Alternet senior writer Blumenthal (Goliath: Life and Loathing in Greater Israel, 2013, etc.) arrived in Gaza on the 38th day of the recent conflict, just as the Israeli military took to the air with fighter jets and drones to deliver a relentless barrage of missiles and bombs. In a narrative based on interviews with citizens, physicians, and others, the author writes that the Israeli military “unleashed massive force against the civilian population,” killing 2,200 people (mostly Palestinian civilians), wounding over 10,000, and destroying about 18,000 homes.
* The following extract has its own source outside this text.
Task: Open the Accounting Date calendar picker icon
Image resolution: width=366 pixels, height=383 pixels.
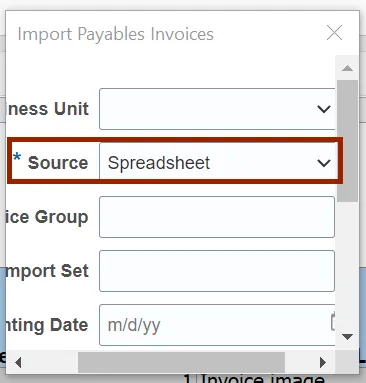Action: (x=333, y=322)
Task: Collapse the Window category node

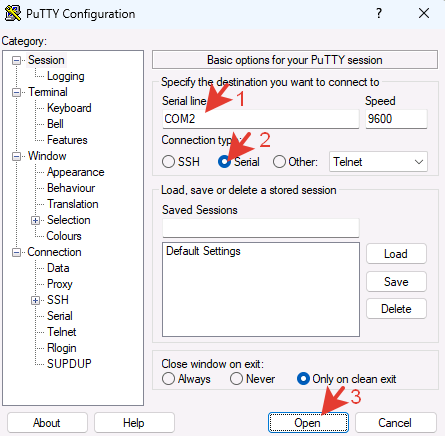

Some 3 million bullets were expended in wreaking $7 billion in damage, he writes. “The shocking level of firepower Israeli forces exerted against Gaza’s civilian infrastructure told the story of a frustrated Goliath unable to punish its vastly underarmed foe into submission,” writes Blumenthal. Israel, protected by an advanced sheltering and early warning system, had far fewer casualties. Sympathetic to Gaza's 1.8 million refugees and highly critical of Israel's increasingly right-wing leaders, the author attributes the ferocity of the Israeli attack on “bloodlust” over the deaths of three Israeli teenagers who, said Israeli Prime Minister Benjamin Netanyahu, had been “abducted and murdered by human animals.” Netanyahu added: “Hamas is responsible and Hamas will pay.” Based on his observations and accounts from survivors, the author charges that the Israeli onslaught targeted Palestinian civilians rather than Hamas fighters. He claims that Israeli soldiers engaged in execution-style killings, deliberately destroyed Gaza City high-rise buildings housing dozens of local media organizations, used Palestinians as human shields, and attacked cemeteries as well as U.N. schools that served as refugee shelters. The war elevated the status of “fundamentalist warriors” in Israel and left a wake of “rage and spreading radicalism” that is certain to bring more military conflict.
Explosive, pull-no-punches reporting that is certain to stir controversy.